One state Senator backed up the cartel hypothesis.

Senator Dean Murray (R – East Patchogue, Suffolk County) told The Jewish Press the meaning behind the importance of passing this legislative session.

“Fentanyl is coming in with the border crisis. We’ve seen an increase just because of the border crisis. You have these dealers, these cartels that are using these folks coming across [the border] to bring it in. MS-13 is still there. We still have some gangs there that are pushing this stuff,” Senator Dean Murray (R – East Patchogue, Suffolk County) told The Jewish Press.

“This is an epidemic that knows no socioeconomic, racial, ethnic boundaries. However you want to divide people, it affects everyone. I can tell you as a citizen, people who I care about have dealt with this issue. It’s a tremendously difficult problem to deal with and it is a tremendously prevalent one,” Tierney said.

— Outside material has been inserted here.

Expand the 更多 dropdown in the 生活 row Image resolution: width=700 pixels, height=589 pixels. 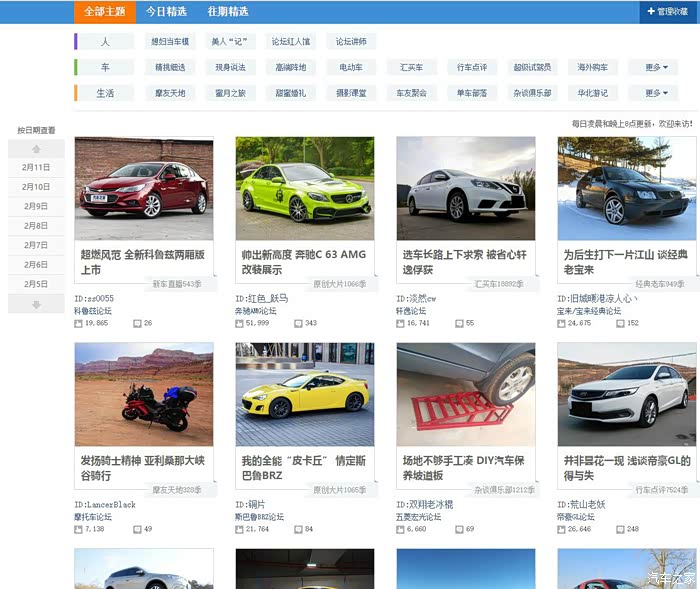(654, 93)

“This package of bills is designed to give law enforcement and our district attorneys the tools they need to go after the dealers, the ones pushing this poison and killing people,” Murray said.

Last year, 400 people in Suffolk County died from an overdose of Xylazine, known as tranq because it is a tranquilizer for farm animals and not illegal in New York. That may be about to change.

“With passage of this four-bill package, I have every confidence it will have an immediate impact and will also serve as a model for other jurisdictions throughout the country as to how we can be more proactive, have greater impact and start to turn the tide, particularly in New York where we haven’t done nearly enough,” Assemblyman Steve Stern (D – Dix Hills, Suffolk County) told The Jewish Press. Stern is shepherding all four bills through the Assembly, as the prime sponsor of the measures.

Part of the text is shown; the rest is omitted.